3. Enhanced Cost Efficiencies and Stronger Market Position
When people are more loyal to a brand (and, thus, more likely to advocate on its behalf), the business will naturally spend less to market its products and raise awareness for new offerings. It will also have higher employee morale and lower employee turnover, both of which have a powerful and direct impact on a company’s bottom line.
To understand the direct impact on a business, consider how much a 20% drop in customer acquisition costs, or how a 20% improvement in employee retention, would affect a business. What would those cost savings and improved cost efficiencies allow the business to do that its competitors can’t afford to match?

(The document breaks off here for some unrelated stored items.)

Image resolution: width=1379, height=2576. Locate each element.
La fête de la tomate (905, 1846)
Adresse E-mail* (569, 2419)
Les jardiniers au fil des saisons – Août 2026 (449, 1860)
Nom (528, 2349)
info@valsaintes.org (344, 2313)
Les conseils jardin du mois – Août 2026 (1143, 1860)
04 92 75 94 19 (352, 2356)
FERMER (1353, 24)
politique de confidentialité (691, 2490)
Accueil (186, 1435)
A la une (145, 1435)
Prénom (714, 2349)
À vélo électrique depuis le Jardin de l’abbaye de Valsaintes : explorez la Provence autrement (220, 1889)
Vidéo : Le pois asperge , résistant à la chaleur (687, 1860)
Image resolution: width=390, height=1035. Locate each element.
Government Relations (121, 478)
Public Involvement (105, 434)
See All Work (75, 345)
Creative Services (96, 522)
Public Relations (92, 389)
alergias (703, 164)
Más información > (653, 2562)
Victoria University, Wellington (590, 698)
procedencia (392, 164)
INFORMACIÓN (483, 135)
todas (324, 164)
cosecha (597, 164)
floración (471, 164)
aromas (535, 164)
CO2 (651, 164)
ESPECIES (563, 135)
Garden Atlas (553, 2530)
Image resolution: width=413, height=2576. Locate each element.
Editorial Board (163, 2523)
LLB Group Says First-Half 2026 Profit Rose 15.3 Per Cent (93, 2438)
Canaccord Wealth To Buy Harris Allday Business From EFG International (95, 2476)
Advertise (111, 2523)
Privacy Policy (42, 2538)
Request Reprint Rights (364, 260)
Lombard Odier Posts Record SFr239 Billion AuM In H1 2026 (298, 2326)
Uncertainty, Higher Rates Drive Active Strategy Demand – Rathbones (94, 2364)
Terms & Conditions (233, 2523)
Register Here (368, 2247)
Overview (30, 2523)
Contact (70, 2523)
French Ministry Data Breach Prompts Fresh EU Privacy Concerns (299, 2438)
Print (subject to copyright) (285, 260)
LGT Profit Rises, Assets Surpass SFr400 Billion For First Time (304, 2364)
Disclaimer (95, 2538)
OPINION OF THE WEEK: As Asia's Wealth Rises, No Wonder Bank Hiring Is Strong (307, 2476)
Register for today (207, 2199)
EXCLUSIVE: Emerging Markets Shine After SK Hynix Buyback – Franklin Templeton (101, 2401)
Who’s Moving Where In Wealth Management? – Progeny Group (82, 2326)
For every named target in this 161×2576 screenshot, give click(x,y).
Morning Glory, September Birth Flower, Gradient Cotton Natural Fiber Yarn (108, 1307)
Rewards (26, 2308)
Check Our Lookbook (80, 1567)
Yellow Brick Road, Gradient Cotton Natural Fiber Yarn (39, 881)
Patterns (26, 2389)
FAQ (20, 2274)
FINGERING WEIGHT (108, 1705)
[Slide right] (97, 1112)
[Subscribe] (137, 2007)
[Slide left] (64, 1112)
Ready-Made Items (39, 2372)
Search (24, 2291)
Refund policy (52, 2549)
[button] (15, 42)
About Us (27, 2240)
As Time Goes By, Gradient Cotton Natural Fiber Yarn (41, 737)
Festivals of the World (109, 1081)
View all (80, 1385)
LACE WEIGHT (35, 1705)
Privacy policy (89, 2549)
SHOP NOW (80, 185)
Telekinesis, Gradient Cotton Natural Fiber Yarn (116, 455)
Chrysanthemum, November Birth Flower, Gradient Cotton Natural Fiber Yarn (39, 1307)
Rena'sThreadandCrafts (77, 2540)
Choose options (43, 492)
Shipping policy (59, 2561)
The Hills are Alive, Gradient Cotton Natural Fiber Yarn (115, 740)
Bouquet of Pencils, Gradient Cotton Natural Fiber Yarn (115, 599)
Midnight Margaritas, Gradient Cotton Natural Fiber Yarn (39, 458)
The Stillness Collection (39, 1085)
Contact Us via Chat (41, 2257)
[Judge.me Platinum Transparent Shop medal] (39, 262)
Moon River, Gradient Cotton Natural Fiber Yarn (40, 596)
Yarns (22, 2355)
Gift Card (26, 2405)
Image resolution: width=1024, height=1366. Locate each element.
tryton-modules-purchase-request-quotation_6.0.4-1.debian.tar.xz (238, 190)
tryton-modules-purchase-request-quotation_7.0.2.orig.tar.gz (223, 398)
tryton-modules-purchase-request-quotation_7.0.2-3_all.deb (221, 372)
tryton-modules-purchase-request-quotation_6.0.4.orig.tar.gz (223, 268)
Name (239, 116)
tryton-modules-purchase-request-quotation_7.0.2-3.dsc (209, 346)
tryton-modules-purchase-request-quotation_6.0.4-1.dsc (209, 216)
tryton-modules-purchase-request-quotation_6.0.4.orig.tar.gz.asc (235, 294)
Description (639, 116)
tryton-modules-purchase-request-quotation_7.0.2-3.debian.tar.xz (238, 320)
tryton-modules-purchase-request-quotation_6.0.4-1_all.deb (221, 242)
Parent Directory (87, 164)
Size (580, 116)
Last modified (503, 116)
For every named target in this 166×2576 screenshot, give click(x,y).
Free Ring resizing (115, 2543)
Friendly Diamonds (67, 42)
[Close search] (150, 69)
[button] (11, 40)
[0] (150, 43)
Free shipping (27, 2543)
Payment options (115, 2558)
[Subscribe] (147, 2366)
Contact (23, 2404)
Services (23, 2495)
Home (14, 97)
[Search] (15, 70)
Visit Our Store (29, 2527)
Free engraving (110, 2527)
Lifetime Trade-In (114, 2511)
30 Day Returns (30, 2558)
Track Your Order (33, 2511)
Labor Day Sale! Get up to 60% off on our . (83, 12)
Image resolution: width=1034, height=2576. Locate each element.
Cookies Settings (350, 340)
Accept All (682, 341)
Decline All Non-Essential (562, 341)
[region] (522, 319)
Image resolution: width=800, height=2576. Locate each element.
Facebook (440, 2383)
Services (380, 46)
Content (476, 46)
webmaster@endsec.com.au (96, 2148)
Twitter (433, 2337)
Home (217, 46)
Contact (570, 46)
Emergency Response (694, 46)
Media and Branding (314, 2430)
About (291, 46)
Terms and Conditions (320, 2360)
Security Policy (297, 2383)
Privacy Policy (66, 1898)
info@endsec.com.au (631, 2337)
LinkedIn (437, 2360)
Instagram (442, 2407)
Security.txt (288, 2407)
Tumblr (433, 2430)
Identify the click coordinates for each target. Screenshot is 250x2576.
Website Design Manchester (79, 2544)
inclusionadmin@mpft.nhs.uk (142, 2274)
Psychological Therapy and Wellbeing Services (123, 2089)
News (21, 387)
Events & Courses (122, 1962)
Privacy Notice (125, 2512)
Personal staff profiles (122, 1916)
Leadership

Is A Brand Capitalizing on the Potential of Brand Admiration?
When the quantifiable link between brand admiration and business results is taken into account, it is safe to posit that brand admiration just might be the most desired status of brand health.

When a business is able to build a framework that takes customers well beyond just liking or trusting it—to a point where they unabashedly defend and forgive it—every Key Performance Indices (KPI) begins to compound. Instead of incremental market gains, the brand will record exponential improvement in every important area of business—from partner and vendor alliances to customer and talent acquisition.

Last line: If you cultivate and foster brand trust correctly, your company won’t need to constantly throw piles of money at rebuilding and repairing trust with customers. Instead, that trust will be part and parcel of who you are as a business, and it will become one of the driving forces behind why people choose to associate with your brand.